■ ABOUT THIS TASK:
Please return only the lines from the one holding "This screenshot has width=2304, height=1144." through the one holding "Viewport: 771px width, 393px height.", exactly as they appear in the records below, both ends included.

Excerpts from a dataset
-------

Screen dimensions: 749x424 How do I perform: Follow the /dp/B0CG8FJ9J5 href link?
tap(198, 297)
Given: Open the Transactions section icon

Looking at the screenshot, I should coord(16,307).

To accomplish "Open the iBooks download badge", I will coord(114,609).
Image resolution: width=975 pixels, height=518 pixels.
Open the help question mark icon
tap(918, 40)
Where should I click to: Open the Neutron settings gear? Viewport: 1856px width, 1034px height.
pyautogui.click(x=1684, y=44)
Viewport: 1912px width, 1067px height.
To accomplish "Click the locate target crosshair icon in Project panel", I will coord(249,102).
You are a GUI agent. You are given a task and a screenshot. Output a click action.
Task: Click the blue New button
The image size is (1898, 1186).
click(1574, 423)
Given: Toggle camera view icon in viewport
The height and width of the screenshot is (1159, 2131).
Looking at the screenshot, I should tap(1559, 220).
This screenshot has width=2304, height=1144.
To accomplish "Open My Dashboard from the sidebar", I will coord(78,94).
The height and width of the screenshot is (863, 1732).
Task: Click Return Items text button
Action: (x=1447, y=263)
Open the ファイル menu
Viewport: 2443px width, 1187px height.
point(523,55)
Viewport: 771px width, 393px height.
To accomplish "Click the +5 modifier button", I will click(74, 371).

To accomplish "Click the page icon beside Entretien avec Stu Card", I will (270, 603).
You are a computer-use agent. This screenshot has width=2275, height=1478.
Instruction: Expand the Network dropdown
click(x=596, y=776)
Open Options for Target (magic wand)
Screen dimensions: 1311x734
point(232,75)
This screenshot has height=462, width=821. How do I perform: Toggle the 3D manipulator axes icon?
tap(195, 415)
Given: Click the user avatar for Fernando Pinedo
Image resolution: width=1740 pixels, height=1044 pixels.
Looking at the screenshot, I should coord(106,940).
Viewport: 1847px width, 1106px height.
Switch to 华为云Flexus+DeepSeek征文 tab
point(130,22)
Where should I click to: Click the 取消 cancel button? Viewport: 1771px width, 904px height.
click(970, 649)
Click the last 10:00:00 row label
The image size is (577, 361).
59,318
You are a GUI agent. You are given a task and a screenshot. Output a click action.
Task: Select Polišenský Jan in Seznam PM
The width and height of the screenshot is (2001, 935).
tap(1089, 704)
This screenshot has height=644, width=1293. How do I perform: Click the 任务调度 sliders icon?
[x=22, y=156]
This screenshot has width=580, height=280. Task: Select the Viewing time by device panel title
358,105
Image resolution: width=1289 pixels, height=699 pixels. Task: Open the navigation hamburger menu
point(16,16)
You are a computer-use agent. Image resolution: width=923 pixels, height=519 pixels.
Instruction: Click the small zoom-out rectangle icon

-------

■ ANSWER TO THE EXERCISE:
This screenshot has width=2304, height=1144.
To accomplish "Open My Dashboard from the sidebar", I will coord(78,94).
The height and width of the screenshot is (863, 1732).
Task: Click Return Items text button
Action: (x=1447, y=263)
Open the ファイル menu
Viewport: 2443px width, 1187px height.
point(523,55)
Viewport: 771px width, 393px height.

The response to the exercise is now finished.